_RECORD EXTRACTS_:

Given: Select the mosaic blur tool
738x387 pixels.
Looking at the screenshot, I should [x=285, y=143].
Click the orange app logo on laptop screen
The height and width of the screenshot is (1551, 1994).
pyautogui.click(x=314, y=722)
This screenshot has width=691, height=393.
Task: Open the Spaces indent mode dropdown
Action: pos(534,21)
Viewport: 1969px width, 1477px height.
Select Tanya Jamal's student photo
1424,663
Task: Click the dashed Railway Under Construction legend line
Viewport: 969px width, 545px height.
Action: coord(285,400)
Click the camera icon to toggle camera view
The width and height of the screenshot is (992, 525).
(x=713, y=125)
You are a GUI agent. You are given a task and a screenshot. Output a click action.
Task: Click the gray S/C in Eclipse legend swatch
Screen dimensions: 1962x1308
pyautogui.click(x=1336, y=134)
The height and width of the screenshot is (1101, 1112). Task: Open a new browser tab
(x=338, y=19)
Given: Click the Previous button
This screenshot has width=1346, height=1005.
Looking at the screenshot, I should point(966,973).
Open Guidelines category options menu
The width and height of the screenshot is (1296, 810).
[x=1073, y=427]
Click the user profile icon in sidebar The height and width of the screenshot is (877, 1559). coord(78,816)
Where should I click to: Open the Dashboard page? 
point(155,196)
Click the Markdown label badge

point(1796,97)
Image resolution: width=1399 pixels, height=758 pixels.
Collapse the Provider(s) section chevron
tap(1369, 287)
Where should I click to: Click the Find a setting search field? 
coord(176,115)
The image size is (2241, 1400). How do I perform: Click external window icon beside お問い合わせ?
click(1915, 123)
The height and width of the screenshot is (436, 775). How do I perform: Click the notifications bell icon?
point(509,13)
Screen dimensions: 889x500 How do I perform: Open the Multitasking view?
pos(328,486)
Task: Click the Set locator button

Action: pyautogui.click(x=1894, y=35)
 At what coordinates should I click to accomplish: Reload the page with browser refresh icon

_YOUR INSTRUCTIONS_:
Only one thing belongs in the reply: the exact lines of the listing above, from the one with "The height and width of the screenshot is (436, 775)." through its last line.

_EXERCISE ANSWER_:
The height and width of the screenshot is (436, 775). How do I perform: Click the notifications bell icon?
point(509,13)
Screen dimensions: 889x500 How do I perform: Open the Multitasking view?
pos(328,486)
Task: Click the Set locator button

Action: pyautogui.click(x=1894, y=35)
 At what coordinates should I click to accomplish: Reload the page with browser refresh icon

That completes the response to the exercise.